Bunte Demo gegen Rechts:

"Wir lieben Kinder, keine Nazis"

Unter der populistischen Parole "Härtere Strafen für Kinderschänder" wollten Nazis durch Prenzlau marschieren.  Doch weltoffene Einwohner hielten dagegen und setzten auf Bunt statt Braun.

Rund 125 Teilnehmer setzten in Prenzlau auf Toleranz und bunte Vielfalt statt Braun.
Heiko Schulze Rund 125 Teilnehmer setzten in Prenzlau auf Toleranz und bunte Vielfalt statt Braun.

Ein farbenfroher und fröhlicher Demonstrationszug zog sich am Sonnabend quer durch die Kreisstadt.
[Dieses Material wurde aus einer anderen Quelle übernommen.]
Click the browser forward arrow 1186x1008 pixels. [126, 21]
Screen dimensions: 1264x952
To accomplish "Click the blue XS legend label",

Darunter viele Jugendliche vom Bunten Bündnis Prenzlau, Uckermärker und engagierte Politiker aus der Stadt, dem Land und dem Bund. "Nazis raus lachen", "Unsere Kreuze brauchen keine Haken" und weitere  Sprüche zeugten davon, dass sich die Teilnehmer nicht von rechten Parolen missbrauchen lassen wollten.

Rechte Demonstranten auf Abstellgleis

Im Vorfeld war unter dem populistischen Motto "Härtere Strafen für Kinderschänder" zunächst eine Demonstration von Angehörigen und Sympathisanten der rechten Szene aus Schleswig Holstein in Prenzlau angemeldet worden. Doch die Organisatoren zogen diese zurück. Sie begründeten diesen Schritt offiziell mit logistischen Problemen aufgrund des Lokführerstreiks.